Each girl meets new guy Grant (Darren Barnet) independently, and don’t know at first that all four of them have set sights on the same guy. These are familiar teen movie situations but at every confrontation, a character makes a healthier more progressive choice. Not just women, Grant too.
Stephanie Stifler is the best Stifler
Stephanie Stifler may be the best Stifler. Steve Stifler will always be the original, and we’ve met Matt and Erik in sequels. Stephanie hosts all the cool East Great Falls parties and plays lacrosse like her namesake. She has wonderful physical energy and fawns over hot guys, but she also has emotion. Stephanie’s emotions are more organic than they tried to give Steve Stifler in American Wedding.
Best of all, Stephanie stands up to misogynists. Brett McCormick (Lucas Adams) makes up stories about her sex life. Stephanie tells him off and warns him about non consensual groping. Stephanie may be brash, but she’s not wrong.
Pie’s got nothing on ‘Girls’ Rules’ sex comedy
Girls’ Rules is still a sex comedy. Pies do make an appearance but they are not the victims of outrageous comedy. The embarrassing sex scene set pieces are a bit less humiliating for women than they were to the game Jason Biggs in four movies. These sex farces revolve around women successfully fulfilling their needs, or practicing safe sex, yet they are still comic mishaps.
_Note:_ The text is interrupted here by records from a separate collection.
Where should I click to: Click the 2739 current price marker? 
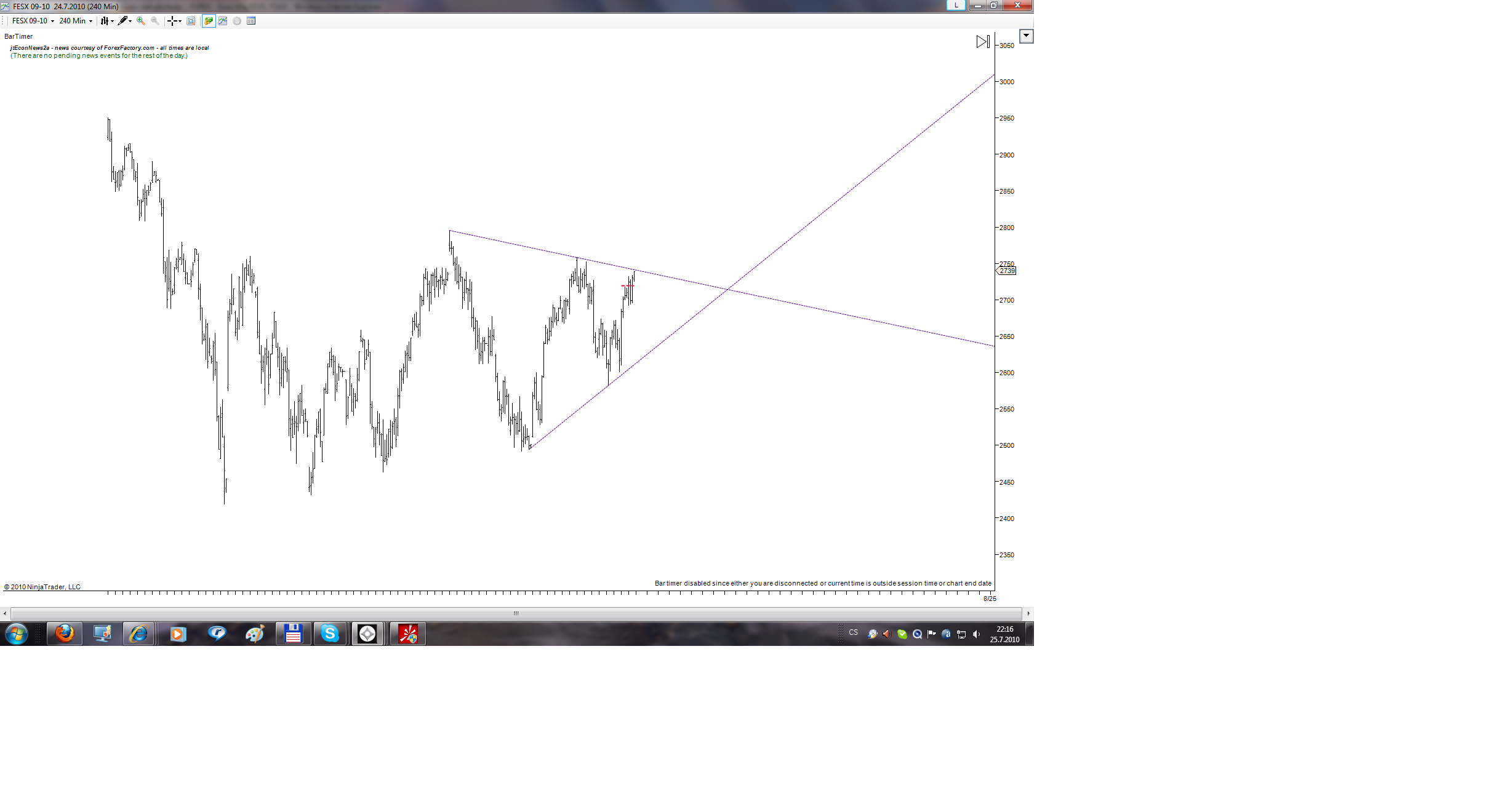point(1007,271)
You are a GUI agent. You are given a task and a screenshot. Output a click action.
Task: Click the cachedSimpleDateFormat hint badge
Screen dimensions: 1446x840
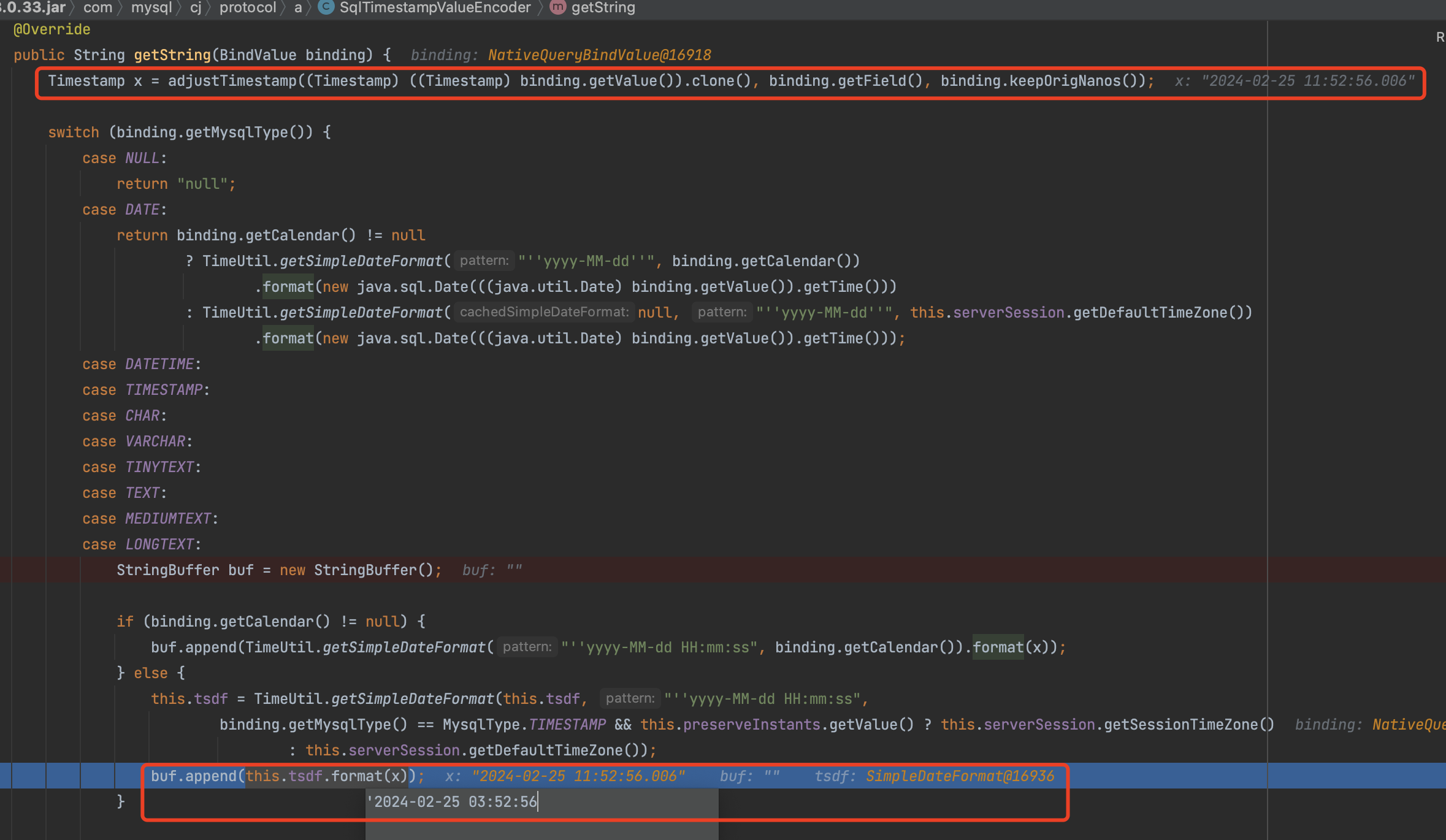click(x=543, y=311)
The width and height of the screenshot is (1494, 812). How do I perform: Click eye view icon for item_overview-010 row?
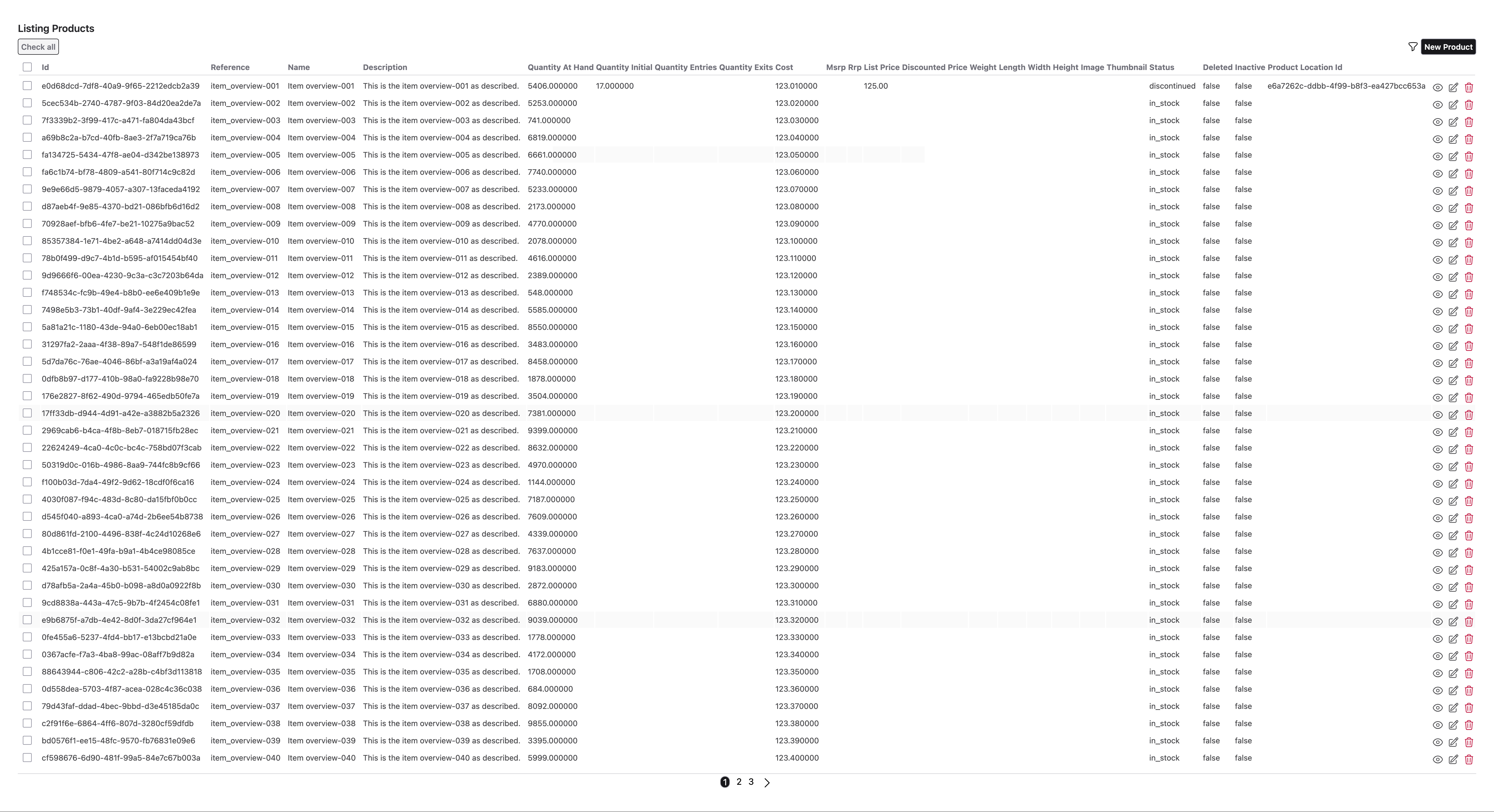[1437, 243]
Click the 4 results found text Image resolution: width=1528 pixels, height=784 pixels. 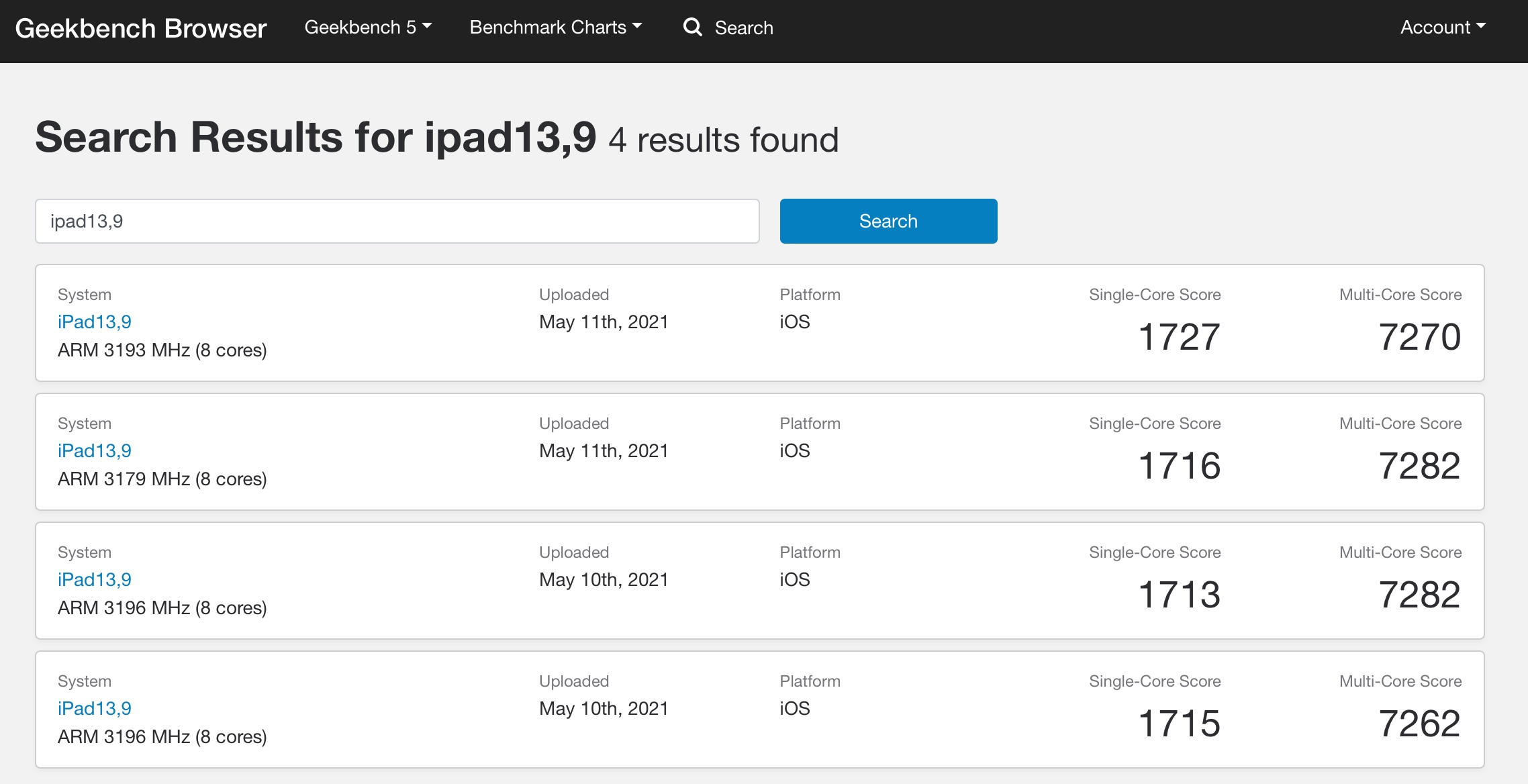(x=723, y=140)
The American Pie movies were great, and have aged better than ’80s sex comedies like Revenge of the Nerds. But how remarkable that after years of talk about slut shaming and possessive guys, in 2020 a straight to video American Pie sequel finally changed course. That’s legitimate progress, and Girls’ Rules shows you can have just as much fun without disrespecting people.